Wherever a line of the listing holds the string "computer", copy that line.

───── TASK INPUTS

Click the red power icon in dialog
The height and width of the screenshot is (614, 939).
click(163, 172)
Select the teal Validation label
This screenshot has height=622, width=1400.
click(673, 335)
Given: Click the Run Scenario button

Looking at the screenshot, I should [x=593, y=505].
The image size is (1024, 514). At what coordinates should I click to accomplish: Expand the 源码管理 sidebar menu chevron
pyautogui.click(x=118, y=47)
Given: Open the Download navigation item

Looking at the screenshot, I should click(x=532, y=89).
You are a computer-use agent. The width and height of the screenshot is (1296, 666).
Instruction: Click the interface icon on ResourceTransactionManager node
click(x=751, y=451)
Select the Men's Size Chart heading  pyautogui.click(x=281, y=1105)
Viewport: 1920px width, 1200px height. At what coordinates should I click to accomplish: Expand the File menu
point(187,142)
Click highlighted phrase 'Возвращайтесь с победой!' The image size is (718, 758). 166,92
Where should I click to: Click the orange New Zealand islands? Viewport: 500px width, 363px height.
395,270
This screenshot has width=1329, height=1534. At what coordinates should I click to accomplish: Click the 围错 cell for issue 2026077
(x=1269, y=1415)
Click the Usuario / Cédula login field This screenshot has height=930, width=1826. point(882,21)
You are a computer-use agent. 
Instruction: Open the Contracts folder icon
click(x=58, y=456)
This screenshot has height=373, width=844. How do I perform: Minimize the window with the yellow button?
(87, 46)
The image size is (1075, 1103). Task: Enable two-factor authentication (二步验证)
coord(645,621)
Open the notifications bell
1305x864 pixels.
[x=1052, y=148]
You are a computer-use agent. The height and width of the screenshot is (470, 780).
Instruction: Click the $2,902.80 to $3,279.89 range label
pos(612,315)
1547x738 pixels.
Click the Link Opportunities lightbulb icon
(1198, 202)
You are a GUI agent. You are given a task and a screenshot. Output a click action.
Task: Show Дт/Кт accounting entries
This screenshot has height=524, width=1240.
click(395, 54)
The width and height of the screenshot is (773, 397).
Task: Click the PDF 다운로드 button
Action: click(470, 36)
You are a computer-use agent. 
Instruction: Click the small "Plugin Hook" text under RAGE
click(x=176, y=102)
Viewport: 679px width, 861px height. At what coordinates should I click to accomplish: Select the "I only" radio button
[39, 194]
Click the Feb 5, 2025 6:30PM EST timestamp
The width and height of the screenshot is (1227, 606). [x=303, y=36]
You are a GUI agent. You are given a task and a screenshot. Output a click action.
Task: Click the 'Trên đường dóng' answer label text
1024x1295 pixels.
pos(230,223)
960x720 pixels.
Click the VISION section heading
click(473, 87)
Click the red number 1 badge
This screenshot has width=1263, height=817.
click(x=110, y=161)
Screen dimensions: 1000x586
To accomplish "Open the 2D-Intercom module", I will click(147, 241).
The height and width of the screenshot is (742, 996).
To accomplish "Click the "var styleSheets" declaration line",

──────────

[SOLVED PROBLEM]:
You are a computer-use agent. The width and height of the screenshot is (1296, 666).
You are a computer-use agent. 
You are a computer-use agent. The height and width of the screenshot is (470, 780).
You are a computer-use agent. 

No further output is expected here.